The missed measure of man was overlooked during earlier investigations of human cranial capacity that focused on its relationship to intelligence. That is what the book to the right set about to disprove. Unfortunately, the subject of cranial capacity due to it’s ties to human intelligence has since become taboo to discuss due to political correctness. This is unfortunate because cranial capacity may play a key role in neurodegenerative diseases such as Alzheimer’s, Parkinson’s and multiple sclerosis and has nothing to do with intelligence. The missed measure of man that was overlooked is the design, layout and capacity of the posterior fossa in particular.
Some scientists once believed that there was a direct correlation between cranial capacity and human intelligence. It is a myth I cover in the last chapter in my book. The first problem is that there is no direct linear correlation between brain size and intelligence. If there were then elephants and whales would be smarter than humans. Similarly speaking, parrots have small cranial capacities but are far more intelligent (due to the way we test intelligence) than many mammals with much larger brains. Furthermore, regardless of race, females tend to have a smaller cranial capacity compared to males and Einstein, who was considered by many to be a genius, had an exceptionally small cranial capacity. In fact, his cranium was at the very low end of female capacity.

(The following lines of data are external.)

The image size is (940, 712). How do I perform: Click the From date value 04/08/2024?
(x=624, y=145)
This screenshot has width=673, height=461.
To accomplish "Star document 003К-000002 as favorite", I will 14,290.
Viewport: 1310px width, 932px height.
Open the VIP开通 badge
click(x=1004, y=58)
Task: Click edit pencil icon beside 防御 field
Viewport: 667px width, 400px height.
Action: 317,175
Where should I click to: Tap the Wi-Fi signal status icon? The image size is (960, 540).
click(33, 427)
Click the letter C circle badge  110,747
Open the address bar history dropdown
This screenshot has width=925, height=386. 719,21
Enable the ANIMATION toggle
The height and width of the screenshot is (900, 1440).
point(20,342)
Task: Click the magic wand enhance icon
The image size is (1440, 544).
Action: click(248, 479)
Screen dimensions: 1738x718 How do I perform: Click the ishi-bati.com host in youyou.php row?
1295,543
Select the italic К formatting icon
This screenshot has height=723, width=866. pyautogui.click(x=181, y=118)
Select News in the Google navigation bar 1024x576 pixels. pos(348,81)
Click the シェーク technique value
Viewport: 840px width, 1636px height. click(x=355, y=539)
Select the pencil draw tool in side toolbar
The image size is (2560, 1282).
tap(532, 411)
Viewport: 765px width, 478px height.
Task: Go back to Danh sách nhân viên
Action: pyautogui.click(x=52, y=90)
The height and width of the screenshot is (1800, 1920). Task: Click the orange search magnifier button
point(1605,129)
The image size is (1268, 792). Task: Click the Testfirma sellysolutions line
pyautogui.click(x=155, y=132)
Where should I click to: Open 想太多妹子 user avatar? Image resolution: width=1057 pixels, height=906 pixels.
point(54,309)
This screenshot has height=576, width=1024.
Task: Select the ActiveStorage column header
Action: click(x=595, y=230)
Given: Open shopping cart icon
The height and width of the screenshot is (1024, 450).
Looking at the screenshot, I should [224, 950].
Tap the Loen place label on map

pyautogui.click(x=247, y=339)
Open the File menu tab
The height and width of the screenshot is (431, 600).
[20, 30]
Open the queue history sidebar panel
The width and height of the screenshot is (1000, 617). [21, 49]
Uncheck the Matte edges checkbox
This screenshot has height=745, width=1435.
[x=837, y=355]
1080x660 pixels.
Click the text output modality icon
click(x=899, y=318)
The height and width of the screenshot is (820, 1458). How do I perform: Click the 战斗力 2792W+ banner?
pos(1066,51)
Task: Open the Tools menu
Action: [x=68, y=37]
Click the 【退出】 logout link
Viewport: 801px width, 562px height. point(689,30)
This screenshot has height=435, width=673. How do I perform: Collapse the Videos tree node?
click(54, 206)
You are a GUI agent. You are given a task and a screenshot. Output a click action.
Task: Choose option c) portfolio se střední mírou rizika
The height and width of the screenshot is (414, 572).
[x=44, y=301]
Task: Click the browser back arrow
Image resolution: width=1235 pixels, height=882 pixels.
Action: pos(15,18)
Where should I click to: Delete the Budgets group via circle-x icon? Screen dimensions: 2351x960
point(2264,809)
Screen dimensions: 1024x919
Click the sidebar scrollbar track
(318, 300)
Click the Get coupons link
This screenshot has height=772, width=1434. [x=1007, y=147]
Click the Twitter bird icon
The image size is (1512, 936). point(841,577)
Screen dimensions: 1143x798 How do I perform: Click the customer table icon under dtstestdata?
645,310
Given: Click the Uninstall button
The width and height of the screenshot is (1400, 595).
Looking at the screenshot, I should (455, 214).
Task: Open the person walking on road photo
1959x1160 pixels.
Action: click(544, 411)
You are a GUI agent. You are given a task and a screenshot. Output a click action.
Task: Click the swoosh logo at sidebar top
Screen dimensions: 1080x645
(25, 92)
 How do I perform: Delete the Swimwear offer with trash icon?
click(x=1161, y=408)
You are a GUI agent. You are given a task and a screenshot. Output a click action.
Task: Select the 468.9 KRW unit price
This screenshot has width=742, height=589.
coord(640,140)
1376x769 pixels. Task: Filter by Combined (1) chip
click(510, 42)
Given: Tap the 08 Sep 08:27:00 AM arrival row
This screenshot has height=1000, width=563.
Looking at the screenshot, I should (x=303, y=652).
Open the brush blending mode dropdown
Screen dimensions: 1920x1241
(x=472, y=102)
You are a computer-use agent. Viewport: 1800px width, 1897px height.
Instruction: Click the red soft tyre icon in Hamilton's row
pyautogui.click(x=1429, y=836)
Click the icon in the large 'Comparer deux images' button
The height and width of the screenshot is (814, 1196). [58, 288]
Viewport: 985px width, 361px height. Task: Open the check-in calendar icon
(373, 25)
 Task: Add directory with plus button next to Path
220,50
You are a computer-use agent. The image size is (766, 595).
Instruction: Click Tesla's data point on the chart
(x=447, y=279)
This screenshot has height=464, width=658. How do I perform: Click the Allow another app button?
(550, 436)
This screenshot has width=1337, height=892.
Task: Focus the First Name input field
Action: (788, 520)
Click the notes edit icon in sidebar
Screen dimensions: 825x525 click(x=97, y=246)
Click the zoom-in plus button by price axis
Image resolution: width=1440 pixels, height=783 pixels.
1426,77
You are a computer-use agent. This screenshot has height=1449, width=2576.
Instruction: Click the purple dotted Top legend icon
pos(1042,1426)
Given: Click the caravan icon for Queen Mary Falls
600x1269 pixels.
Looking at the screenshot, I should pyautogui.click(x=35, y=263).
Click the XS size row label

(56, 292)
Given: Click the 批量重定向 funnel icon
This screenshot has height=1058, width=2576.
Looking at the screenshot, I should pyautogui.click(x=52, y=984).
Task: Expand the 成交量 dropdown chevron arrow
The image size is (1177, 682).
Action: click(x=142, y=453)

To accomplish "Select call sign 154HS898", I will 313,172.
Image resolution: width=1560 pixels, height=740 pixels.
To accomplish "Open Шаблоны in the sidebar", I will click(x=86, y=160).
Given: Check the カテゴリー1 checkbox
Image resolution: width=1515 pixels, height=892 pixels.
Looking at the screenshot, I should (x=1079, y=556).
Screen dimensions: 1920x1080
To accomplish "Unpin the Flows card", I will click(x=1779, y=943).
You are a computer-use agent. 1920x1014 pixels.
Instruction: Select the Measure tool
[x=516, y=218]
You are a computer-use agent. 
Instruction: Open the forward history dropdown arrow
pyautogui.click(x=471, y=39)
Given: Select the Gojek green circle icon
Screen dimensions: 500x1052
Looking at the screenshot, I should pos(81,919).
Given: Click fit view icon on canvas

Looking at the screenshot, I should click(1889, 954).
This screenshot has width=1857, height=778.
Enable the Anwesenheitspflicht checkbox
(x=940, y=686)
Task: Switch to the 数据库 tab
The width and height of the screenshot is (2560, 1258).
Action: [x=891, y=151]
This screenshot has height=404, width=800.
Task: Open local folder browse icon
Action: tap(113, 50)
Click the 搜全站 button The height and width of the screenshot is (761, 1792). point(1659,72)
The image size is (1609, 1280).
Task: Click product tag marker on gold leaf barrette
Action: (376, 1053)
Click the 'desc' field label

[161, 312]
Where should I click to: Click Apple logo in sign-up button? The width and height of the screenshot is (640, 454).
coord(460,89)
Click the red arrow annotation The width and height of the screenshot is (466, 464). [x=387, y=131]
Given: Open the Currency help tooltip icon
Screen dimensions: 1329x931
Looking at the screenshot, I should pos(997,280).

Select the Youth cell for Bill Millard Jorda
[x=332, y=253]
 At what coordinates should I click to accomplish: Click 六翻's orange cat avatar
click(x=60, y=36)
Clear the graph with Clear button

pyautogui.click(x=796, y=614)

There is another problem and that is the way we measure intelligence. The brain is a survival organism. It’s job it to help us manipulate and master our environment. IQ tests are prejudiced against indigenous people who must master and remember many things about their environment and rely on ingenuity to survive and thrive. IQ tests fail to measure the subtleties and full spectrum of human intellect such as creativty, imagination and intuition among other things. Instead, modern IQ tests measure abstractions and memory in ways that may be important to people living in industrialized socities but are useless to indigenous people. Many people with so called high IQ’s wouldn’t be able to survive in similar circumstances. The bottom line is that the correlation between IQ and cranial capacity doesn’t work.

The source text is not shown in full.